Hands-on cements understanding. A short list:

Iron Law calculation. Take a real benchmark on your machine. Use perf stat ./program to read instruction count, cycles, and frequency. Compute IPC (1/CPI). Try a different compiler optimization level. Watch IPC and instruction count both move.
Cache simulation. Pin the SimpleScalar or Cachegrind tool on a small program. Observe miss rates as you vary cache size, associativity, line size. See how they trade off.
Compile to assembly. gcc -S -O0 hello.c then gcc -S -O3 hello.c. Compare. The optimizer's tricks (loop unrolling, vectorization, constant propagation) become visible.
Compiler Explorer (godbolt.org). Paste C code; pick x86, ARM, RISC-V; see instructions side by side. Identical algorithms compile differently.

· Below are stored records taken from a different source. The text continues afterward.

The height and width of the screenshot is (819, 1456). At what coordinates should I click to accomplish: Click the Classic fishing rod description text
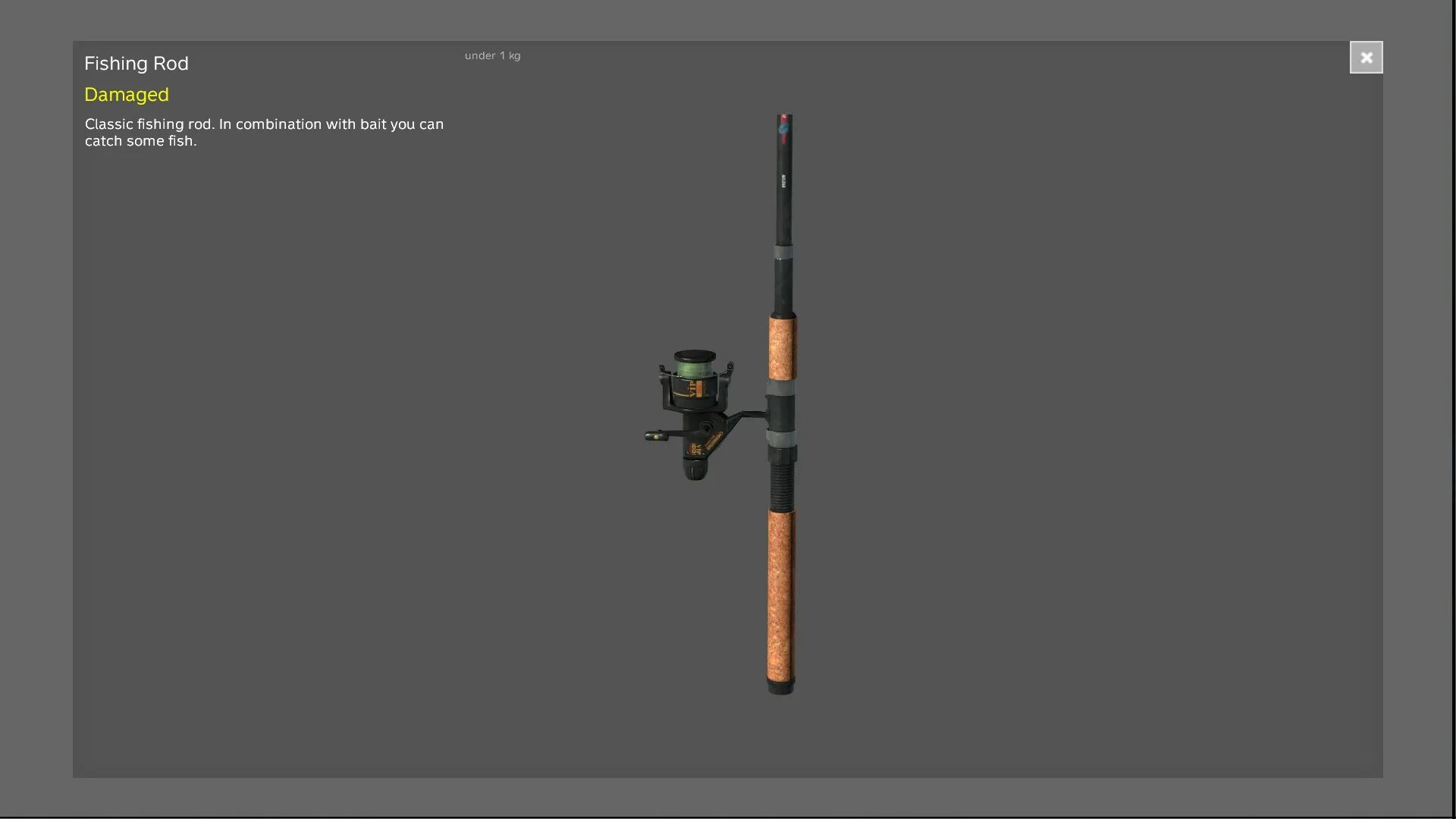pyautogui.click(x=263, y=132)
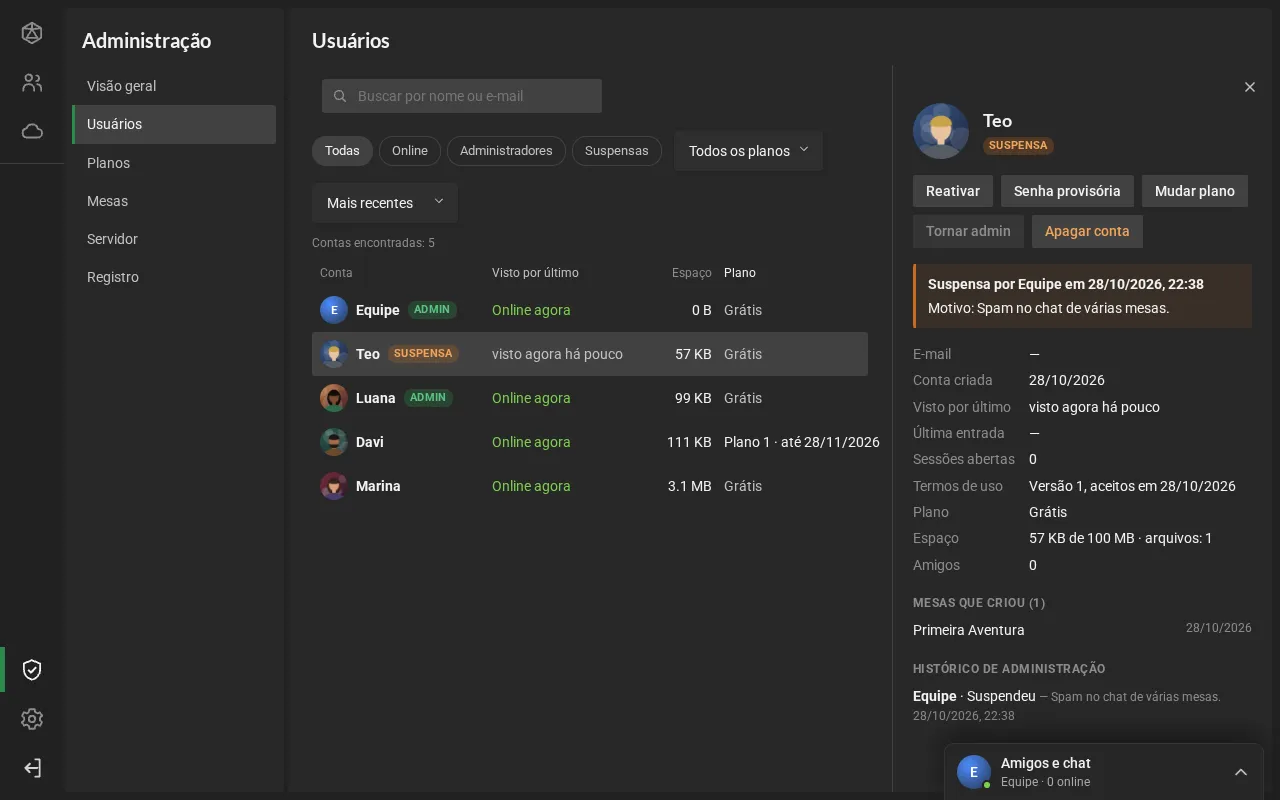Screen dimensions: 1280x800
Task: Toggle the Administradores filter chip
Action: tap(506, 151)
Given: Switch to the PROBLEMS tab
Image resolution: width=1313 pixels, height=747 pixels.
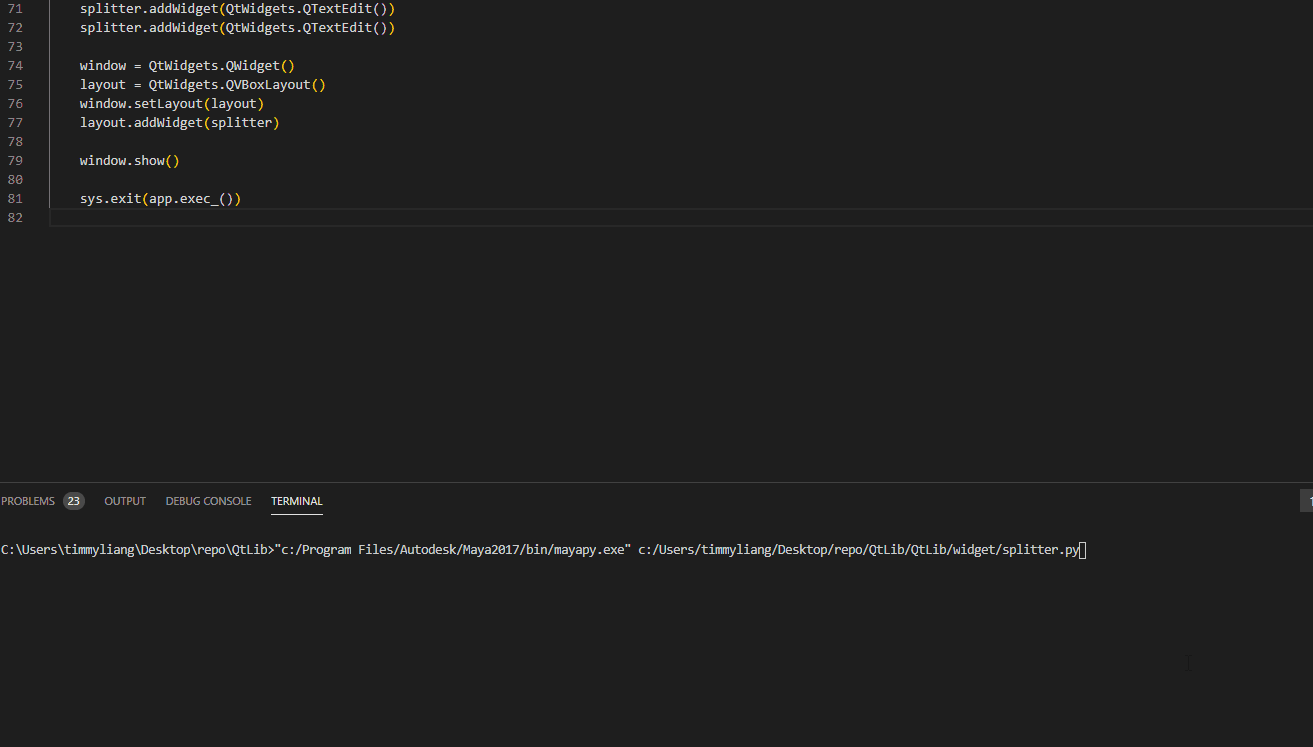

Probe the cache. Write a microbenchmark that accesses memory in strides of varying sizes; plot access time vs stride. The plateaus reveal L1, L2, L3, and DRAM. (Ulrich Drepper's "What Every Programmer Should Know About Memory" walks through this in detail.)
Build a tiny CPU on FPGA. A 32-bit RISC-V core in Verilog: fetch, decode, execute, write back. ~500 lines. Many open-source designs exist (PicoRV32, VexRiscv) to learn from.
Read the Intel SDM (Software Developer's Manual). Volume 3A is system programming. Skim the chapter on paging. Try to write the address-translation pseudocode yourself.
Run a Spectre PoC. Public proof-of-concept code is widely available. On a vulnerable machine (or with mitigations off), watch a user-space program read kernel memory. Then enable mitigations and watch it fail.